Exercise:
Extract the part of the listing that opens with the line containing "Given: Click the" and closes with the line containing "pos(1250,179)", and repeat those lines exactly.

Records from a data source:

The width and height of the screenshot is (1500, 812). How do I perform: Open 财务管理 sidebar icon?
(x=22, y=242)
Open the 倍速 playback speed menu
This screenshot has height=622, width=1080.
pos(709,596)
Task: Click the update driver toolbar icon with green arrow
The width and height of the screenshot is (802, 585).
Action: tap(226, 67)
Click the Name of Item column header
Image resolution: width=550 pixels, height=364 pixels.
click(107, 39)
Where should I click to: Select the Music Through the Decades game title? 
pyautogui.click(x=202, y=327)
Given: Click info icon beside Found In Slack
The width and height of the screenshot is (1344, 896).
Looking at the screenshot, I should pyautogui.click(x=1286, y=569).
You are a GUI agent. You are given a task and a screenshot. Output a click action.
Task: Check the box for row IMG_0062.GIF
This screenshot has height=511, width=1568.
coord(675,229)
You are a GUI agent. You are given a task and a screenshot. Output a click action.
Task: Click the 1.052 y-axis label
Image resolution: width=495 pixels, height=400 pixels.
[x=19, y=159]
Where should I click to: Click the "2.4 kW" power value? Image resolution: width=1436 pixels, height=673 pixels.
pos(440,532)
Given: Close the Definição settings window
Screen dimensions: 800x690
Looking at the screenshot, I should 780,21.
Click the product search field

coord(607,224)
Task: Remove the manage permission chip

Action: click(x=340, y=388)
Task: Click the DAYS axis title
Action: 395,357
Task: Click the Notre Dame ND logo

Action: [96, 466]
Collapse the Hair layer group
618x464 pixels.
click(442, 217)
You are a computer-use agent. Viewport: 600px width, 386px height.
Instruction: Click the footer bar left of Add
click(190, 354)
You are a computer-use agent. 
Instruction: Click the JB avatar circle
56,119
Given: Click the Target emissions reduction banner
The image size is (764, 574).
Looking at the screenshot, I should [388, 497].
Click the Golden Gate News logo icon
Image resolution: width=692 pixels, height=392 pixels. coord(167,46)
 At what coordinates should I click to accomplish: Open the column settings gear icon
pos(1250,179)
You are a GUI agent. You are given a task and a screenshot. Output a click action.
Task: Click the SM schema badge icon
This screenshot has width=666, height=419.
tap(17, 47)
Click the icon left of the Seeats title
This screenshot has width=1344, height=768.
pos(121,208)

Task solution:
Given: Click the Target emissions reduction banner
The image size is (764, 574).
Looking at the screenshot, I should [388, 497].
Click the Golden Gate News logo icon
Image resolution: width=692 pixels, height=392 pixels. coord(167,46)
 At what coordinates should I click to accomplish: Open the column settings gear icon
pos(1250,179)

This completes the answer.